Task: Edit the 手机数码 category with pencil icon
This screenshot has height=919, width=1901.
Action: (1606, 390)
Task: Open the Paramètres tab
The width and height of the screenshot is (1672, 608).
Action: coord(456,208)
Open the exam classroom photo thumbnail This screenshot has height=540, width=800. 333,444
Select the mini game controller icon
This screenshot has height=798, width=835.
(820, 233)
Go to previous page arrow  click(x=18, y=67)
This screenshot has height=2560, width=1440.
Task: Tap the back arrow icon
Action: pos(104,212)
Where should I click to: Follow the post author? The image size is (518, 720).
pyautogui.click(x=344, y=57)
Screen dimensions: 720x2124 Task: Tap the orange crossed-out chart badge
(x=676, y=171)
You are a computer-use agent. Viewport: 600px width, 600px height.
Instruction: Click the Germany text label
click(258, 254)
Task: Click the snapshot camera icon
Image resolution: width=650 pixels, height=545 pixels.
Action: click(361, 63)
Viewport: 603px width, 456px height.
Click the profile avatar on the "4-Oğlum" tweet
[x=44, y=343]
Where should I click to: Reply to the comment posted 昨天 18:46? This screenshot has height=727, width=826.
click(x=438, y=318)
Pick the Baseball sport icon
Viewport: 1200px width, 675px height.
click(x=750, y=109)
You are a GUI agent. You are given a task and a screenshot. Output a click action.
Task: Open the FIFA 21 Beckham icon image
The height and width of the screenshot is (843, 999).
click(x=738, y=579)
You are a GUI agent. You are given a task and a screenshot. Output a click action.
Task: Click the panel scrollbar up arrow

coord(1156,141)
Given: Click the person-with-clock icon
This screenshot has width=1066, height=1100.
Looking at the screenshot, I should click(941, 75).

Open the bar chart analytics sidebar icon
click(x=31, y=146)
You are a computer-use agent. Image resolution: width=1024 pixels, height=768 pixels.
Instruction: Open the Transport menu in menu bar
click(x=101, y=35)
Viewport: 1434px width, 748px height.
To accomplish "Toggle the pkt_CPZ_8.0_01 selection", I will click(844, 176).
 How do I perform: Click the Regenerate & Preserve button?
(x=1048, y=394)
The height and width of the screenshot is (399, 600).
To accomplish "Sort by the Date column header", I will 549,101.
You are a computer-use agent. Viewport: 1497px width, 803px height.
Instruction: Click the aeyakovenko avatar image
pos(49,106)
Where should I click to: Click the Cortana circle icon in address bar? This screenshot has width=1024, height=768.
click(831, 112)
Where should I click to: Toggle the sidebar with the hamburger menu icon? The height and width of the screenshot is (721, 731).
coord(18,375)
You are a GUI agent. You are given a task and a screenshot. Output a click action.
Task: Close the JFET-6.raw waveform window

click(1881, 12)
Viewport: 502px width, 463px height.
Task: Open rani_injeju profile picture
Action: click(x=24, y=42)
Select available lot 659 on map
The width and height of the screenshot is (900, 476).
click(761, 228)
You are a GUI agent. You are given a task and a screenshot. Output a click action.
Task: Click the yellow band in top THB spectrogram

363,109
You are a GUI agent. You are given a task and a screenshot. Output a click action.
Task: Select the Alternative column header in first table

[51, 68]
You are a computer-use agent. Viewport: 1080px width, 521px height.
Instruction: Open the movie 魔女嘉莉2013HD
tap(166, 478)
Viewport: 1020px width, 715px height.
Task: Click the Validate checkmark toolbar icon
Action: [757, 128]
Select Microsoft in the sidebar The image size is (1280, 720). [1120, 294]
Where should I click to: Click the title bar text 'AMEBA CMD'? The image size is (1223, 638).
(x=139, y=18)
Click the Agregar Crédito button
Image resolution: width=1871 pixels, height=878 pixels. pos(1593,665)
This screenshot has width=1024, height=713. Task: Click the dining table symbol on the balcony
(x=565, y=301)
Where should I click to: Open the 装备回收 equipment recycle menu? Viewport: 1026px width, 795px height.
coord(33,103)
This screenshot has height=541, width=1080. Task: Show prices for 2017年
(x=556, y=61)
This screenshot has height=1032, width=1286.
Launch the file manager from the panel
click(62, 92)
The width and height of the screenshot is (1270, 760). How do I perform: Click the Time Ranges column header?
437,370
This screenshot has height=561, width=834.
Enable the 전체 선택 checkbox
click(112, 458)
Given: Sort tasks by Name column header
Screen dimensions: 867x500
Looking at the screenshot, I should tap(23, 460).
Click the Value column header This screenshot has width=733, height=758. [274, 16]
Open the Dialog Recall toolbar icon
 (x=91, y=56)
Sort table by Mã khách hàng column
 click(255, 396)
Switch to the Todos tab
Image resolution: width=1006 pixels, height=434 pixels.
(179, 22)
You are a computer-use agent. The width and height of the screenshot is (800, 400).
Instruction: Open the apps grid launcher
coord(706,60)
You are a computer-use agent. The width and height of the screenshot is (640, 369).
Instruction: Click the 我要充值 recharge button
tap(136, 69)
= = = = = = =
REQUIREMENT: All the lines above are to be copied exactly, with none left out.

RESULT OF THE TASK:
Task: Edit the 手机数码 category with pencil icon
This screenshot has height=919, width=1901.
Action: (1606, 390)
Task: Open the Paramètres tab
The width and height of the screenshot is (1672, 608).
Action: coord(456,208)
Open the exam classroom photo thumbnail This screenshot has height=540, width=800. 333,444
Select the mini game controller icon
This screenshot has height=798, width=835.
(820, 233)
Go to previous page arrow  click(x=18, y=67)
This screenshot has height=2560, width=1440.
Task: Tap the back arrow icon
Action: pos(104,212)
Where should I click to: Follow the post author? The image size is (518, 720).
pyautogui.click(x=344, y=57)
Screen dimensions: 720x2124 Task: Tap the orange crossed-out chart badge
(x=676, y=171)
You are a computer-use agent. Viewport: 600px width, 600px height.
Instruction: Click the Germany text label
click(258, 254)
Task: Click the snapshot camera icon
Image resolution: width=650 pixels, height=545 pixels.
Action: click(361, 63)
Viewport: 603px width, 456px height.
Click the profile avatar on the "4-Oğlum" tweet
[x=44, y=343]
Where should I click to: Reply to the comment posted 昨天 18:46? This screenshot has height=727, width=826.
click(x=438, y=318)
Pick the Baseball sport icon
Viewport: 1200px width, 675px height.
click(x=750, y=109)
You are a GUI agent. You are given a task and a screenshot. Output a click action.
Task: Open the FIFA 21 Beckham icon image
The height and width of the screenshot is (843, 999).
click(x=738, y=579)
You are a GUI agent. You are given a task and a screenshot. Output a click action.
Task: Click the panel scrollbar up arrow

coord(1156,141)
Given: Click the person-with-clock icon
This screenshot has width=1066, height=1100.
Looking at the screenshot, I should click(941, 75).

Open the bar chart analytics sidebar icon
click(x=31, y=146)
You are a computer-use agent. Image resolution: width=1024 pixels, height=768 pixels.
Instruction: Open the Transport menu in menu bar
click(x=101, y=35)
Viewport: 1434px width, 748px height.
To accomplish "Toggle the pkt_CPZ_8.0_01 selection", I will click(844, 176).
 How do I perform: Click the Regenerate & Preserve button?
(x=1048, y=394)
The height and width of the screenshot is (399, 600).
To accomplish "Sort by the Date column header", I will 549,101.
You are a computer-use agent. Viewport: 1497px width, 803px height.
Instruction: Click the aeyakovenko avatar image
pos(49,106)
Where should I click to: Click the Cortana circle icon in address bar? This screenshot has width=1024, height=768.
click(831, 112)
Where should I click to: Toggle the sidebar with the hamburger menu icon? The height and width of the screenshot is (721, 731).
coord(18,375)
You are a GUI agent. You are given a task and a screenshot. Output a click action.
Task: Close the JFET-6.raw waveform window

click(1881, 12)
Viewport: 502px width, 463px height.
Task: Open rani_injeju profile picture
Action: click(x=24, y=42)
Select available lot 659 on map
The width and height of the screenshot is (900, 476).
click(761, 228)
You are a GUI agent. You are given a task and a screenshot. Output a click action.
Task: Click the yellow band in top THB spectrogram

363,109
You are a GUI agent. You are given a task and a screenshot. Output a click action.
Task: Select the Alternative column header in first table

[51, 68]
You are a computer-use agent. Viewport: 1080px width, 521px height.
Instruction: Open the movie 魔女嘉莉2013HD
tap(166, 478)
Viewport: 1020px width, 715px height.
Task: Click the Validate checkmark toolbar icon
Action: [757, 128]
Select Microsoft in the sidebar The image size is (1280, 720). [1120, 294]
Where should I click to: Click the title bar text 'AMEBA CMD'? The image size is (1223, 638).
(x=139, y=18)
Click the Agregar Crédito button
Image resolution: width=1871 pixels, height=878 pixels. pos(1593,665)
This screenshot has width=1024, height=713. Task: Click the dining table symbol on the balcony
(x=565, y=301)
Where should I click to: Open the 装备回收 equipment recycle menu? Viewport: 1026px width, 795px height.
coord(33,103)
This screenshot has height=541, width=1080. Task: Show prices for 2017年
(x=556, y=61)
This screenshot has height=1032, width=1286.
Launch the file manager from the panel
click(62, 92)
The width and height of the screenshot is (1270, 760). How do I perform: Click the Time Ranges column header?
437,370
This screenshot has height=561, width=834.
Enable the 전체 선택 checkbox
click(112, 458)
Given: Sort tasks by Name column header
Screen dimensions: 867x500
Looking at the screenshot, I should tap(23, 460).
Click the Value column header This screenshot has width=733, height=758. [274, 16]
Open the Dialog Recall toolbar icon
 (x=91, y=56)
Sort table by Mã khách hàng column
 click(255, 396)
Switch to the Todos tab
Image resolution: width=1006 pixels, height=434 pixels.
(179, 22)
You are a computer-use agent. The width and height of the screenshot is (800, 400).
Instruction: Open the apps grid launcher
coord(706,60)
You are a computer-use agent. The width and height of the screenshot is (640, 369).
Instruction: Click the 我要充值 recharge button
tap(136, 69)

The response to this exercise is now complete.